## [What the exercise asks]
Can you locate every line in the material below that contains the word "checkbox" and copy each of those lines?

* start Material provided *

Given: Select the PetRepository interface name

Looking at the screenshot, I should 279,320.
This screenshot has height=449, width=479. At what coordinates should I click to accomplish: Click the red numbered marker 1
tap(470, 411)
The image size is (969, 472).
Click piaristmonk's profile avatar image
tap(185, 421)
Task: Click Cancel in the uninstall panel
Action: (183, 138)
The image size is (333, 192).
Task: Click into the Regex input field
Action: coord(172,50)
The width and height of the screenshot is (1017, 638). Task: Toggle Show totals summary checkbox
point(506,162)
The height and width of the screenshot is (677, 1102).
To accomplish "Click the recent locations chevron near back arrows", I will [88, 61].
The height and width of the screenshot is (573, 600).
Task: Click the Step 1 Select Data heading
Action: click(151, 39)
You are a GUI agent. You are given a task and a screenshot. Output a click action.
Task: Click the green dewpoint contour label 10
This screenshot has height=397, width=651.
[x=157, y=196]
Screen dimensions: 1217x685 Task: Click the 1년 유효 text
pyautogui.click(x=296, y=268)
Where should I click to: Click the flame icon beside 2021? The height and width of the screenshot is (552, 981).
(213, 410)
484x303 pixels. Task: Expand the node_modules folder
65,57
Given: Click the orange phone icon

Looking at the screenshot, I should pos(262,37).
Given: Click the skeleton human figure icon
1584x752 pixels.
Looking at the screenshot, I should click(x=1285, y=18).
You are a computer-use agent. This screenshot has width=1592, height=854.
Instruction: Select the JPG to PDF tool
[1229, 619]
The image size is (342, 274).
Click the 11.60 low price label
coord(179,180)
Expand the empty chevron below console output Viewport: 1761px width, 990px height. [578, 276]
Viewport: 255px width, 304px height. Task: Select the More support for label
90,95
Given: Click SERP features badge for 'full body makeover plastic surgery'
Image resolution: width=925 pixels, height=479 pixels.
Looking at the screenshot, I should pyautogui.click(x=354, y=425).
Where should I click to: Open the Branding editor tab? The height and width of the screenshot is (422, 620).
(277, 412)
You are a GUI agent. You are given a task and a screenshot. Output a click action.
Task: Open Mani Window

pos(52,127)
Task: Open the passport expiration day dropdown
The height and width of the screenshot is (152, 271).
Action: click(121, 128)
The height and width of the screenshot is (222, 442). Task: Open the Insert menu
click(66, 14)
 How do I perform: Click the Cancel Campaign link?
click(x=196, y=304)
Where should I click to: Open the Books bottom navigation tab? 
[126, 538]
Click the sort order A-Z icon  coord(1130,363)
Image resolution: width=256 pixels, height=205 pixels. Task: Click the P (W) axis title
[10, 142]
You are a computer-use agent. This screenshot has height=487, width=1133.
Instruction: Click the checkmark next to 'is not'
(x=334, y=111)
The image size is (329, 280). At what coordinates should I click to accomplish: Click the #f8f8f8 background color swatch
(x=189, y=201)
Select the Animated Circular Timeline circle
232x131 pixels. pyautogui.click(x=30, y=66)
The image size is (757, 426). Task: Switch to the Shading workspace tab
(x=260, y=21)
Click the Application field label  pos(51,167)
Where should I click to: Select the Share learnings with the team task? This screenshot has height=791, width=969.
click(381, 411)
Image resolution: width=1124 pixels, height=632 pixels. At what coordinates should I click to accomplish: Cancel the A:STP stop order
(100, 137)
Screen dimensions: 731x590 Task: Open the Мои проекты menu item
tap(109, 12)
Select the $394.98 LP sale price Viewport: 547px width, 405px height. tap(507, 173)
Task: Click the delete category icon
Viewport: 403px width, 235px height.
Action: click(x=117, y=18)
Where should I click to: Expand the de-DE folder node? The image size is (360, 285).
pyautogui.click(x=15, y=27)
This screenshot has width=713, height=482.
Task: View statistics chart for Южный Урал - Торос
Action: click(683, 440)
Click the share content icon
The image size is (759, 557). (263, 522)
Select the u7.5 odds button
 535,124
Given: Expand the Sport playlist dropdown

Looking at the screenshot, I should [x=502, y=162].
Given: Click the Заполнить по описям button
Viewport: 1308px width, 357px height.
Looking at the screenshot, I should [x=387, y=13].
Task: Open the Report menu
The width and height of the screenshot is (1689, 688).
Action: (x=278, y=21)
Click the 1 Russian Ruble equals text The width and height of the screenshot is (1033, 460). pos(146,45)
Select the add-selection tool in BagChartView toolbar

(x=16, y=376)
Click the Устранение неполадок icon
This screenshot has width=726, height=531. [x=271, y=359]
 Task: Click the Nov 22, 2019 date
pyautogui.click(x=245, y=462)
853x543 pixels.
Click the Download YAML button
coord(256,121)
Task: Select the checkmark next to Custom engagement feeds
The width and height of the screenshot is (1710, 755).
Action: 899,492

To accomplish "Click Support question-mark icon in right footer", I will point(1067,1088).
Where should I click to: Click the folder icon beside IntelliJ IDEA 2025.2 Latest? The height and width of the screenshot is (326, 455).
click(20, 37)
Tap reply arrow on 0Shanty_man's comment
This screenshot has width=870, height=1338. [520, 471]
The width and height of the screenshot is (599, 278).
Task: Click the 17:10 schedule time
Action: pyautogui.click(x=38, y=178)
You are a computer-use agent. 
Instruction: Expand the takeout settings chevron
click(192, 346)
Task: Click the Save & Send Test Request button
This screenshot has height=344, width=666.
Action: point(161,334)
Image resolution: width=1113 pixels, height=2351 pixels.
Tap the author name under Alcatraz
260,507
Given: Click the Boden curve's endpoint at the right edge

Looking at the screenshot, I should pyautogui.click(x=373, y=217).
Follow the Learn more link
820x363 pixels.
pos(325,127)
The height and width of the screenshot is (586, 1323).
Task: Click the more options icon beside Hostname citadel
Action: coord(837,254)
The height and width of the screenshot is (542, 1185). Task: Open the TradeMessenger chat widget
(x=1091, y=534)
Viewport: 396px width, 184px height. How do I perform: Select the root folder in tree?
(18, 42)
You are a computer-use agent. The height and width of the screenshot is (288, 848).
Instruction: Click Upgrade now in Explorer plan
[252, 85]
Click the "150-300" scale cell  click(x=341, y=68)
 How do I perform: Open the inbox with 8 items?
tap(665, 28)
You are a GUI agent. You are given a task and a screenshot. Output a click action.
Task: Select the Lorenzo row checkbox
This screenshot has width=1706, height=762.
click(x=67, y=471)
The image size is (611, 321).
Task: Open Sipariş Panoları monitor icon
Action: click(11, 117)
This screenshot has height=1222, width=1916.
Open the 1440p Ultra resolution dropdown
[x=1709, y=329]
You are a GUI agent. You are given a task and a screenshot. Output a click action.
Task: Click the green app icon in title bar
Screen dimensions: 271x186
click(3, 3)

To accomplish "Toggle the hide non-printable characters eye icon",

* end Material provided *

## [Exercise output]
The width and height of the screenshot is (1017, 638). Task: Toggle Show totals summary checkbox
Task: Select the Lorenzo row checkbox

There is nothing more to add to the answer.